Todo esto son in­vita­cio­nes muy in­sis­ten­tes que nos quie­ren des­per­tar. Los tex­tos trans­mi­ten se­rie­dad, de­ci­sión y ur­gen­cia. Por lo tanto, es algo de lo más ra­zo­na­ble respon­der a esta in­vita­ción al cielo con una ora­ción, que for­mu­lada li­bre­mente po­dría de­cir más o me­nos lo si­guiente:

“Se­ñor Je­sús, hoy he leído que al cielo puedo ir sólo a tra­vés de ti. Mi de­seo es es­tar con­tigo en el cielo. Por fa­vor, sál­vame del in­fierno, el cual me­re­ce­ría a causa de mis pe­ca­dos. Por tu gran amor hacia mí mo­riste tam­bién por mí en la cruz pa­gando allí por mis pe­ca­dos. Tú ves toda mi culpa – desde mi ju­ven­tud. Co­no­ces cada pe­cado, todo de lo que ahora soy cons­ciente, pero tam­bién todo aque­llo que yo ya he ol­vi­dado. Tú co­no­ces todo im­pulso de mi co­ra­zón. De­lante de ti soy como un li­bro abierto. Tal como soy no puedo ir al cielo con­tigo. Por eso te pido que me per­do­nes mis pe­ca­dos, por los cua­les siento mu­cha pena y me arre­piento.
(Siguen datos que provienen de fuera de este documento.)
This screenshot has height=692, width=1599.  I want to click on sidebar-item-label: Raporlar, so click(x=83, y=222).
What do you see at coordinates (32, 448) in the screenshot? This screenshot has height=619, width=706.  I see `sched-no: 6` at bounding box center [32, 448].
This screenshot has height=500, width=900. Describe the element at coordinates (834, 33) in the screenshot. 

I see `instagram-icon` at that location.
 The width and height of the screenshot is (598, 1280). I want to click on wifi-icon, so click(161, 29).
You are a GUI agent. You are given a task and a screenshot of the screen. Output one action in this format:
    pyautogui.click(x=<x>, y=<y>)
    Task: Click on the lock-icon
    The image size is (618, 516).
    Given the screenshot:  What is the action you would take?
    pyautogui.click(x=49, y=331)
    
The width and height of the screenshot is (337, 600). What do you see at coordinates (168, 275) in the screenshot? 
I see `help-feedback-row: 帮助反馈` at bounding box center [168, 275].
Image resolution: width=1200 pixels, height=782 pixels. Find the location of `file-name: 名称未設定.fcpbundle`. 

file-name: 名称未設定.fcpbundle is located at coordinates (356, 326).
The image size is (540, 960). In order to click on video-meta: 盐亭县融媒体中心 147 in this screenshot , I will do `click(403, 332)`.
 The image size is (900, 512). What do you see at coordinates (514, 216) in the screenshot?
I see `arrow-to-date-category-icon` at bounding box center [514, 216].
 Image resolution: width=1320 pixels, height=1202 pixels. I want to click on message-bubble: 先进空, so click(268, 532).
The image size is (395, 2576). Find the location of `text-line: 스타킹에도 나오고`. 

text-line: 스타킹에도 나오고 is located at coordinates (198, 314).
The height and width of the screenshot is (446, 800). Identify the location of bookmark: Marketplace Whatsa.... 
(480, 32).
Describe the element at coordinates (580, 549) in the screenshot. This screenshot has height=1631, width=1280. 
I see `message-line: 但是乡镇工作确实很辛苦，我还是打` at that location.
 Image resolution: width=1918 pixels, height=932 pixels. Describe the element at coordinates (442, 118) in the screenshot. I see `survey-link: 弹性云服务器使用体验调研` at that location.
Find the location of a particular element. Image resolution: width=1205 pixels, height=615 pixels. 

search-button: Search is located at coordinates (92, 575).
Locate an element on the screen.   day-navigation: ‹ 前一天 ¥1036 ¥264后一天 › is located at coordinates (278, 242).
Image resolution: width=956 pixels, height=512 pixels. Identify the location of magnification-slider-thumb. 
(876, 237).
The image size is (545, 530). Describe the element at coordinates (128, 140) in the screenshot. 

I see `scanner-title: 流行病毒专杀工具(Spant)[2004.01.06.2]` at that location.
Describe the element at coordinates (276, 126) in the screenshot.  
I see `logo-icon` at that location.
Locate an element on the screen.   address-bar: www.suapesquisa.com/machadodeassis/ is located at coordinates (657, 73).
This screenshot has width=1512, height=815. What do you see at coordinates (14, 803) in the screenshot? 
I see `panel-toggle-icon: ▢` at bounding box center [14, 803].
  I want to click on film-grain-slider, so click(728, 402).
En­tra tú ahora en mi vida y haz nue­vas to­das las co­sas. Ayú­dame a de­jar todo lo que no es co­rrecto de­lante de ti y con­cé­deme nue­vas cos­tum­bres que es­tén bajo tu ben­di­ción. Dame aceso a tu Pala­bra. Ayú­dame a com­pren­der lo que quie­res en­se­ñarme y dáme un co­ra­zón obe­diente, para que haga lo que te agrade. A par­tir de ahora queiro que tú seas mi SEÑOR. Quiero se­guirte y te pido que me mues­tres el ca­mino a an­dar en to­dos los ám­bi­tos de mi vida. Gra­cias por haber oído mi ora­ción y por el hecho de que ahora soy un hijo de Dios que un día esta-rá con­tigo en el cielo. Amén.”